Samar-samar Jessica masih mampu mendengarkan cercaan orang tentangnya. Ia tak mempedulikannya. Baginya itu tidaklah penting. Hatinya terlalu lelah untuk memanggapi semua itu. Namun saat ia mendengar sebuah nama tak asing disebut bersamaan dengan nama Daffin, hatinya bergejolak ingin tahu. Dia tak pernah berharap apa yang didengarnya itu benar.
“Daffin memang lebih cocok dengan Hana yang kalem.”
“Apa lo bilang tadi?” Kini Jessica berdiri di hadapan tiga orang gadis yang sejak tadi membicarakan tentang nasib hubungannya dengan Daffin. Tatapan tajam Jessica tertuju pada seorang gadis berambut pendek yang bersuara paling akhir. Gadis itu bergerak mundur. Ia merasa Jessica akan membunuhnya jika ia bersuara lagi. “Tadi lo bilang apa?” Jessica mengulangi pertanyaannya dengan nada tinggi.
Bungkam, tak ada satu pun yang menjawab pertanyaan Jessica. Lidah gadis yang ditanyai Jessica pun keluh. “Ulangi sekali lagi!” ulang Jesscia dengan nada memaksa dan dibarengi cengkeraman erat pada lengan gadis berambut pendek. Gadis itu meringis kesakitan.
“Jess…sakit,” erangnya. Jessica tak peduli. Dia sedang kalap saat ini.
“Tadi lo bilang apa, Hah?” Wajah Jessica hanya berjarak beberapa senti dari gadis itu. Sedangkan kedua gadis lainnya tak mau ikut campur. Mereka hanya melihat ketakutan. “Cepat ulangi ucapan lo itu tadi!”
“Itu…em.. itu Jess… Daffin sama… Hana…” Sambil menahan rasa sakit pada lengannya gadis berambut pendek mencoba menjawab pertanyaan Jessica dengan terbata. “Mereka…anu…mereka…”

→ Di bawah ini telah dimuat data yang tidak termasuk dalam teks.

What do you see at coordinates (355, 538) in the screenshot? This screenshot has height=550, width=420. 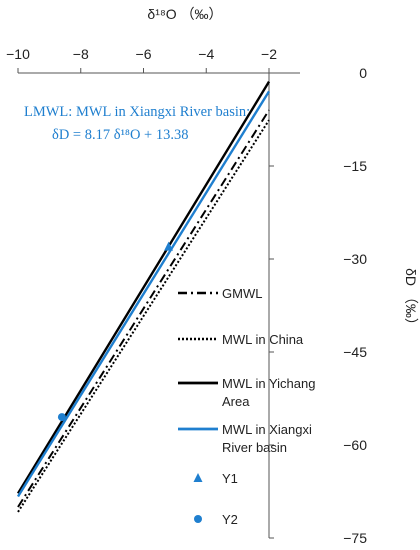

“Jessi!” Seruan seorang pria dari arah belakang Jessica menghentikan ucapan gadis berambut pendek. “Lepasin cewek itu, Jess… jangan bikin keonaran di kampus. Lo bisa kena masalah kalau begitu,” tegur pria itu.
“Nggak, Lex. Gue pengen dengar apa yang mereka katakan tadi,” tolak Jessica.

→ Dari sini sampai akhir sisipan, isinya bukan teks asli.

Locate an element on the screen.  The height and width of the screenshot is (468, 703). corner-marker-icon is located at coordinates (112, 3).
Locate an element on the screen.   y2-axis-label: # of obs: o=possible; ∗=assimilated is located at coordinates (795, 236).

“Iya, tapi nggak kayak gini caranya.” Akhirnya Alex menarik paksa Jessica untuk menjauhi ketiga gadis yang diinterogasinya.
“Lex, apa yang orang-orang katakan itu benar?” Jessica menghentikan langkahnya setelah terlebih dulu ia menepis tangan Alex yang menyeretnya. Alex pun membalikan badan memandang Jessica. Gadis itu terlihat rapuh saat ini. “Lex, jawab gue!” ulang Jessica.
Alex menunduk lemah. Ia tak tahu harus menjawab apa. Kenyataan yang terjadi akan sangat menyakiti Jessica. “Lex, please jawab gue!”
“Jess… itu… gue nggak tahu,” dusta Alex.
“Lo bohong! Jujur sama gue, Lex. Lo teman gue kan?”
Alex terdiam memalingkan muka. “Oke, gue ngerti sekarang. Semua itu benar kan? Dari cara lo nggak menjawab pertanyaan gue, itu sudah ngejawab semuanya.”
Jessica menarik kesimpulan sendiri. Matanya dibanjiri dengan lapisan bening yang kini jatuh mengenai pipinya. Gadis cantik itu membalikkan badan meninggalkan Alex. Hatinya terluka saat ini. Sedangkan, Alex tak berdaya, tak mampu berbuat apa-apa.